◆ READING PASSAGE:
NY DA Cy Vance Asks Law Enforcement About Problems With Encryption; Won't Take 'No Problems' For An Answer

from the click-'submit'-to-confirm-bias dept

Manhattan District Attorney Cy Vance must be exhausted. Vance has been the New York face of the anti-encryption push -- a state-level James Comey with the NYPD as his backing band. He's held histrionic press conferences and issued editorials via The Paper of Record. He's also leveraging the web to muster his anti-encryption forces. As Lorenzo Franceschi-Bicchierai reports for Motherboard, he's asking law enforcement officers to show him on the webform where the encrypted phone abused the investigation.

[T]he Manhattan District Attorney’s office quietly put out a questionnaire last fall using the online platform Survey Monkey. The survey was made with the goal of compiling “statistics on the national scope of the problem,” according to a district attorney’s spokesperson, who explained that it was created for the International Association of Chief of Police conference in Chicago.

The survey didn’t get much attention, but it was spotted and tweeted out by Declan McCullagh, a former CNET reporter who now works on a news app called Recent News.
The survey contains a variety of questions that would receive interjections of "objection: leading" from opposing counsel. The SurveyMonkey form (which you can fill out for fun and noise here) assumes every responding law enforcement official/officer will have been stymied by an encrypted phone at some point. Answering "no" to a question like "Have you encountered a smartphone, or other device, that you have been unable to get into because of encryption?" doesn't end that particular line of questioning. Instead, the respondent is forced to answer an unskippable follow-up question, as pointed out by Franceschi-Bicchierai.

◆ GIVEN RECORDS:

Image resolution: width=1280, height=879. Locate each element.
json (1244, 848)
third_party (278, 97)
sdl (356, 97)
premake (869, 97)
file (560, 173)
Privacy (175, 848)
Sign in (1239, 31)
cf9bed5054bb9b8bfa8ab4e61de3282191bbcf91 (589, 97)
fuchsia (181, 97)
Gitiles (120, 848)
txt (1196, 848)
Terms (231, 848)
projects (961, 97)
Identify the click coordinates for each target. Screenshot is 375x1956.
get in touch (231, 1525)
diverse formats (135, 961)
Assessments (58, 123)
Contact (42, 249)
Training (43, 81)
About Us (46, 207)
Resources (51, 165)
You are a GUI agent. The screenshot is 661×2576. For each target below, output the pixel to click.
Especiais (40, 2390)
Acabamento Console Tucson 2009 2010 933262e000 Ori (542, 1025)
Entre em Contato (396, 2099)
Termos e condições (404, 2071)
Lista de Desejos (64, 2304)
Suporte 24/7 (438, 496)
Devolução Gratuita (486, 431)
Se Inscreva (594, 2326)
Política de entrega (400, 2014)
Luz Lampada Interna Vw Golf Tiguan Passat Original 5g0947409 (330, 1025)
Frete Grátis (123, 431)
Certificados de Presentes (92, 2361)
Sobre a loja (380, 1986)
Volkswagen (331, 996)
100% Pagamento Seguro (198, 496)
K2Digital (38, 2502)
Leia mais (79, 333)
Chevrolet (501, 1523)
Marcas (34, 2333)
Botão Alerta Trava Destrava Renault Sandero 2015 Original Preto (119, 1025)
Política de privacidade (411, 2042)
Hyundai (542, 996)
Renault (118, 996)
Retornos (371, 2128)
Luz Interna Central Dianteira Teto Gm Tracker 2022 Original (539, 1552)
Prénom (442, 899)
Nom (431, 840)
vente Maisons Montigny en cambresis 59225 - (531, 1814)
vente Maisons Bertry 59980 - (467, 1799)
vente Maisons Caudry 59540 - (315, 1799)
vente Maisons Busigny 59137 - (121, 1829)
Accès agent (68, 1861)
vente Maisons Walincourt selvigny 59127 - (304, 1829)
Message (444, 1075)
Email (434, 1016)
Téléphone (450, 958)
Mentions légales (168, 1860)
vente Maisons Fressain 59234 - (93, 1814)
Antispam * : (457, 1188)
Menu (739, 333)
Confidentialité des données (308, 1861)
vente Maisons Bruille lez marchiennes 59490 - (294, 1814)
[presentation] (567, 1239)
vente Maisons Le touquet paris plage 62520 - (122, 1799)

◆ REQUIRED TASKS:
**A)** In the article about Cy Vance's encryption survey, which conference was the survey created for?
**B)** List every person named in the article about Cy Vance's encryption survey.
**C)** From the article about Cy Vance's encryption survey, reproduce the part that opens with the words containing "The survey didn’t" and closes with "called Recent News.".

◆ RESPONSES PER TASK:
**A)** The International Association of Chief of Police conference in Chicago.

**B)** Cy Vance, James Comey, Lorenzo Franceschi-Bicchierai, Declan McCullagh

**C)**
The survey didn’t get much attention, but it was spotted and tweeted out by Declan McCullagh, a former CNET reporter who now works on a news app called Recent News.